= Tasks for this exercise =
1. Answer these from the passage on Sokratês:
(a) How many years does his life comprise?
(b) What was his mother's profession?
(c) To which ancient gens did he belong?
2. Write out a part of the passage on Sokratês word for word. Begin at the words "The life of" and stop after "artist as progenitor.".
3. Translate this sentence from the passage on Sokratês into Spanish: "Respecting his wife Xanthippê, and his three sons, all that has passed into history is the violent temper of the former, and the patience of her husband in enduring it."

= Page text =
━━━━━━━━
The life of Sokratês comprises seventy years, from 469 to 399 B.C. His father, Sophroniskus, being a sculptor, the son began by following the same profession, in which he attained sufficient proficiency to have executed various works; especially a draped group of the Charites, or Graces, preserved in the acropolis, and shown as his work down to the time of Pausanias.[629] His mother, Phænaretê, was a midwife, and he had a brother by the mother’s side named Patroklês.[630] Respecting his wife Xanthippê, and his three sons, all that has passed into history is the violent temper of the former, and the patience of her husband in enduring it. The position and family of Sokratês, without being absolutely poor, were humble and unimportant but he was of genuine Attic breed, belonging to the ancient gens Dædalidæ, which took its name from Dædalus, the mythical artist as progenitor.
━━━━━━━━
= Dataset excerpts =
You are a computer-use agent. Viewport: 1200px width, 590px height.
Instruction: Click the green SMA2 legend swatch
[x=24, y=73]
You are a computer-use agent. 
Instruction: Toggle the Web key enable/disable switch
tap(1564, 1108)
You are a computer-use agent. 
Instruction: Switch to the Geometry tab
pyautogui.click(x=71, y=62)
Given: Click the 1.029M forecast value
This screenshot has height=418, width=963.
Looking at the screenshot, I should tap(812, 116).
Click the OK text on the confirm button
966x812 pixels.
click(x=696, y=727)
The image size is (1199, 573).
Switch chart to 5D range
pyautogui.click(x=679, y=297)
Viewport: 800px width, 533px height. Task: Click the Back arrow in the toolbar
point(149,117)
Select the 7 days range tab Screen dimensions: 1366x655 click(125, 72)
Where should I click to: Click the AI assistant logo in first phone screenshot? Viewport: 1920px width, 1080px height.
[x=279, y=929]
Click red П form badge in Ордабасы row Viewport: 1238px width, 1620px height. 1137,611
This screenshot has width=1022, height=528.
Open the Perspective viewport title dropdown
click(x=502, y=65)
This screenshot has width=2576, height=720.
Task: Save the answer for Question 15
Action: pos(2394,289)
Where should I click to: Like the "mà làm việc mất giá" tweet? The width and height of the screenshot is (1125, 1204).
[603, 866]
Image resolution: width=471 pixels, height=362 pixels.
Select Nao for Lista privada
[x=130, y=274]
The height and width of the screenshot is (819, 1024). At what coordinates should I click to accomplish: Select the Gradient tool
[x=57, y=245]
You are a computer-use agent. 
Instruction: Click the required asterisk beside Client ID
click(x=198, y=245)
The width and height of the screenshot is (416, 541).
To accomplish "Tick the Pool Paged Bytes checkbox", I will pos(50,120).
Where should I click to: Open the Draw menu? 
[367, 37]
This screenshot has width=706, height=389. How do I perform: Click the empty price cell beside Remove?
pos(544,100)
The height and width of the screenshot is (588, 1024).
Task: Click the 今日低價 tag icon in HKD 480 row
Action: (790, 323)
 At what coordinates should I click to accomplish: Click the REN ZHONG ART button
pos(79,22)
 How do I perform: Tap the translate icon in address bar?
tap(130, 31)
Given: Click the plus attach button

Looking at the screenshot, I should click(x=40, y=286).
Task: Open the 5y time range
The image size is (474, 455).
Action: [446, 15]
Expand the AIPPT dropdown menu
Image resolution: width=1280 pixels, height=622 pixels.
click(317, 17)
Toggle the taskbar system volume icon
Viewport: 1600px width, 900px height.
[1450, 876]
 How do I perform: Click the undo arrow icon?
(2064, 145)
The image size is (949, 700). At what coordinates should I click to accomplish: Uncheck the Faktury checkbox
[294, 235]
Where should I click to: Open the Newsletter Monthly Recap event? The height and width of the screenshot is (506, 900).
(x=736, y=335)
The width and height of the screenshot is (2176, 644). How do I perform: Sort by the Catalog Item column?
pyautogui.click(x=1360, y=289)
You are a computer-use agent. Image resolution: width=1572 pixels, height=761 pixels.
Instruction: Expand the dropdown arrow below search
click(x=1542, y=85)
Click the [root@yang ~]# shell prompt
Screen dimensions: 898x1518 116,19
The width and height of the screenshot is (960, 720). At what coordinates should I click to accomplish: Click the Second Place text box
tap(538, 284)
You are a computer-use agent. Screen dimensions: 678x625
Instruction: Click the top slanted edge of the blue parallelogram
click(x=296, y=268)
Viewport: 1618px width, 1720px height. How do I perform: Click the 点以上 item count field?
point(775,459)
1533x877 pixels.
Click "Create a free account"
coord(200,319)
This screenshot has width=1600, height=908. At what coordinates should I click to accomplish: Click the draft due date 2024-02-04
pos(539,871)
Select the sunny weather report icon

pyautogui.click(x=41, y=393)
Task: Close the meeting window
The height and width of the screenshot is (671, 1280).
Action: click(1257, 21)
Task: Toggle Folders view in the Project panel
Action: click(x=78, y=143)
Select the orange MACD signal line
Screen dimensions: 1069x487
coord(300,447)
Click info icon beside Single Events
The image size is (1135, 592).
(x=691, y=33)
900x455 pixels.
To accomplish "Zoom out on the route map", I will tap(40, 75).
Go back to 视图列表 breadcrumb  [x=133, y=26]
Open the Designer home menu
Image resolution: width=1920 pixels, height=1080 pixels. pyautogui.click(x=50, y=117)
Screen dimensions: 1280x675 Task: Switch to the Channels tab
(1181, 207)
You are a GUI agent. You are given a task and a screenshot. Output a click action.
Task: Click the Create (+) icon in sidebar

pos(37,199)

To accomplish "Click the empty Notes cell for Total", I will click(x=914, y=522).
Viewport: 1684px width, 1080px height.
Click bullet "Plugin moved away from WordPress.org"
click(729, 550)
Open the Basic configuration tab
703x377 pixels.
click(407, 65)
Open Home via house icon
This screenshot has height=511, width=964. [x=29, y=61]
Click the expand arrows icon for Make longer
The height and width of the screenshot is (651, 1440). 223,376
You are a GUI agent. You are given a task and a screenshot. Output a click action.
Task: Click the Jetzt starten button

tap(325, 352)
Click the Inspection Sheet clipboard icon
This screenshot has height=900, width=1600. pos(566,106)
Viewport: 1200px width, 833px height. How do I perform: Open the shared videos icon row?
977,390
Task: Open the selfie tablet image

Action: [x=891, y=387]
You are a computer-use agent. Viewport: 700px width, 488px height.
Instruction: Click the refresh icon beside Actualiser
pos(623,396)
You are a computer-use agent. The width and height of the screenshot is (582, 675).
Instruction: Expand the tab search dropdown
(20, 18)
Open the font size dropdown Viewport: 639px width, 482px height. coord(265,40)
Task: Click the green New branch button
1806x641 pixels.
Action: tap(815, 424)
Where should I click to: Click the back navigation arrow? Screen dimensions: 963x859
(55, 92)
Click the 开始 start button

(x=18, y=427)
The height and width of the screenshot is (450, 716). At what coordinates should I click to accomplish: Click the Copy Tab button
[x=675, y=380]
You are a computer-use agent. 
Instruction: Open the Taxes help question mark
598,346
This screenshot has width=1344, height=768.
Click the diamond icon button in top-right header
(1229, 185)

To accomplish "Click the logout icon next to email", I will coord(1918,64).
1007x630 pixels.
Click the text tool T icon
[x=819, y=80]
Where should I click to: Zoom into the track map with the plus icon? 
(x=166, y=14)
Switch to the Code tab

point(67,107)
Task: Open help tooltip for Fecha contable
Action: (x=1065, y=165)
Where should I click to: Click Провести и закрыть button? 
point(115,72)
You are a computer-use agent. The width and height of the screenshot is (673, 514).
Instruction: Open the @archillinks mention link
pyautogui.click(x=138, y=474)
━━━━━━━━
= Answers to the exercises =
1.
(a) Seventy years, from 469 to 399 B.C.
(b) She was a midwife.
(c) The gens Dædalidæ.

2.
The life of Sokratês comprises seventy years, from 469 to 399 B.C. His father, Sophroniskus, being a sculptor, the son began by following the same profession, in which he attained sufficient proficiency to have executed various works; especially a draped group of the Charites, or Graces, preserved in the acropolis, and shown as his work down to the time of Pausanias.[629] His mother, Phænaretê, was a midwife, and he had a brother by the mother’s side named Patroklês.[630] Respecting his wife Xanthippê, and his three sons, all that has passed into history is the violent temper of the former, and the patience of her husband in enduring it. The position and family of Sokratês, without being absolutely poor, were humble and unimportant but he was of genuine Attic breed, belonging to the ancient gens Dædalidæ, which took its name from Dædalus, the mythical artist as progenitor.

3. Respecto de su esposa Xanthippê y de sus tres hijos, todo lo que ha pasado a la historia es el temperamento violento de la primera y la paciencia de su marido para soportarlo.